^ Parametric Models for Large-Scale Agent Systems G. A. Agha,* N. Jamali, P. Thati, R. Ziaei Defense Advanced Research Projects Agency, F30602-00-2-0586
A goal of this research is to develop mathematical models to support the analysis and modeling of complex, large-scale agent systems. Instead of simple nondeterminism, the new theory will represent behavior stochastically. Moreover, instead of the current approach of using input-output behavior of individual agents, it will allow the behavior to be parametric in terms of variables that represent aggregated behavior of large numbers of agents. The approach is to use stochastic methods. The operational model uses probabilistic transitions over an abstract representation of the current state of the system. The use of statistical techniques on this model for aggregating behaviors opens up the possibility of studying conditions under which either a stable equilibrium or chaotic behavior may occur. Another goal is to develop a radically different logical framework for expressing properties of large-scale agent systems. The framework is inspired by Quantum Logics, which allow the expression of testable properties. This is in contrast to the usual algebraic approach which assumes that every sentence (whether testable or not) can be assigned a truth value. Specifically, this research will enable macroscopic properties to be expressed without implying assertions about how they arise.
^ Learning Theory D. Roth* National Science Foundation, IIS-9801638; National Science Foundation, CAREER Award, IIS-9984168
This is a study of several questions in learning theory that pertain to the problem of learning a number of concepts from common data. The study encompasses interactions and constraints imposed on outcomes. The main direction is the development of a theoretical framework for learning coherent concepts. This is a study of learning situations in which learning does not occur in isolation. Rather, the input is observed and processed by multiple learners. The goal is to understand what ways learning becomes easier and more robust in these situations.

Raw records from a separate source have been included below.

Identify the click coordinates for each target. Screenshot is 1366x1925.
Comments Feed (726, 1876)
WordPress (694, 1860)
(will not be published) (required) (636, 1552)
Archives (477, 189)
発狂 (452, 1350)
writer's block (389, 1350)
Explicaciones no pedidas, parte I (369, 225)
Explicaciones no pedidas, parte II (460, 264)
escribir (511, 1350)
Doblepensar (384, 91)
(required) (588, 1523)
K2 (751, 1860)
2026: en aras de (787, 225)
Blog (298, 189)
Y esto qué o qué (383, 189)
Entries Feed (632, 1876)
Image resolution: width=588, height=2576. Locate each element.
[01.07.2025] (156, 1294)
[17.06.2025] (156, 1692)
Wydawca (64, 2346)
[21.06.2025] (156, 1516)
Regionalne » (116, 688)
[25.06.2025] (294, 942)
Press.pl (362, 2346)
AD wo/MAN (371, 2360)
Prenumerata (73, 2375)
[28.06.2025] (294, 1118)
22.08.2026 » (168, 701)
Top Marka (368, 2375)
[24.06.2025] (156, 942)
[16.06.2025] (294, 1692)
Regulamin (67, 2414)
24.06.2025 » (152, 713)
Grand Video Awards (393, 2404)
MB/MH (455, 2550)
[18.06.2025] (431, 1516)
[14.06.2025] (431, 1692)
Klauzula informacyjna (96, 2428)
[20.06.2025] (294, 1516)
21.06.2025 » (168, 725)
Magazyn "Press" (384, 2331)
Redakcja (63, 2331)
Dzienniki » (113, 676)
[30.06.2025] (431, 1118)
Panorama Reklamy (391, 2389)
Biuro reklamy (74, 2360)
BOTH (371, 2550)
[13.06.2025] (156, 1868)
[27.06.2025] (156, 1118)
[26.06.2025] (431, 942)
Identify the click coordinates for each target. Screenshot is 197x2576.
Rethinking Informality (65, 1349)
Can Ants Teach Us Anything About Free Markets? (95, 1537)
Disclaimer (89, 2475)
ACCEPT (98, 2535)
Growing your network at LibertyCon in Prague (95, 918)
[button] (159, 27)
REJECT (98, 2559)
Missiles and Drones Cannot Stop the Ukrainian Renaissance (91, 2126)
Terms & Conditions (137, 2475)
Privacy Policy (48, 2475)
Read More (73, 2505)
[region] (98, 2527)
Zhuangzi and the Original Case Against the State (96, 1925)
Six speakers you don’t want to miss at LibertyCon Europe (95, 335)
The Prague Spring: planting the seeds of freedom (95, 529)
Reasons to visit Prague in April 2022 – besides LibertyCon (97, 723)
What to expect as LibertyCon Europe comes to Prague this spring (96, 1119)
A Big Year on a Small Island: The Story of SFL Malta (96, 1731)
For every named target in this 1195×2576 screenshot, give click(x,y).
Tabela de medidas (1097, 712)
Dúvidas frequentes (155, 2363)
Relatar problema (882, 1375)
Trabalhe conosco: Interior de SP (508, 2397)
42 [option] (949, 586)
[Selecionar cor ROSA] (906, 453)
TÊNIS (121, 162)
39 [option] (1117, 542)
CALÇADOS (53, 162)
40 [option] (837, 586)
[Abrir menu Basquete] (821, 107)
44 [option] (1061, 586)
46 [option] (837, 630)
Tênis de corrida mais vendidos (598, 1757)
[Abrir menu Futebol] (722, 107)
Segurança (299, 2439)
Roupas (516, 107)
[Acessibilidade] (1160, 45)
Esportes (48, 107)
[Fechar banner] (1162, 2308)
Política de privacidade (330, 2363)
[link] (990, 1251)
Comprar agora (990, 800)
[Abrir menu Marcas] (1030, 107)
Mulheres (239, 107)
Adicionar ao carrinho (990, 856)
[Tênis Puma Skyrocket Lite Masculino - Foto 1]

^ Eigenvalue Problem for Graph Theory S. H. Teng* Alfred P. Sloan Research Fellowship
The graph eigenvalues and eigenvectors have been used in optimization problems that are important to information organization and parallel processing. For example, the Fiedler vector (the eigenvector of the second-smallest eigenvalue of the Laplacian matrix) can be used to find good partition of a graph, an important component of many circuit design and numerical algorithms. This method has been demonstrated by experiment to work extremely well. However, the quality of the partition has eluded precise analysis. Goals of this project are to find a mathematical explanation for why this method works in practice and then to determine how to properly use the spectral structure of a graph to design provably good optimization algorithms.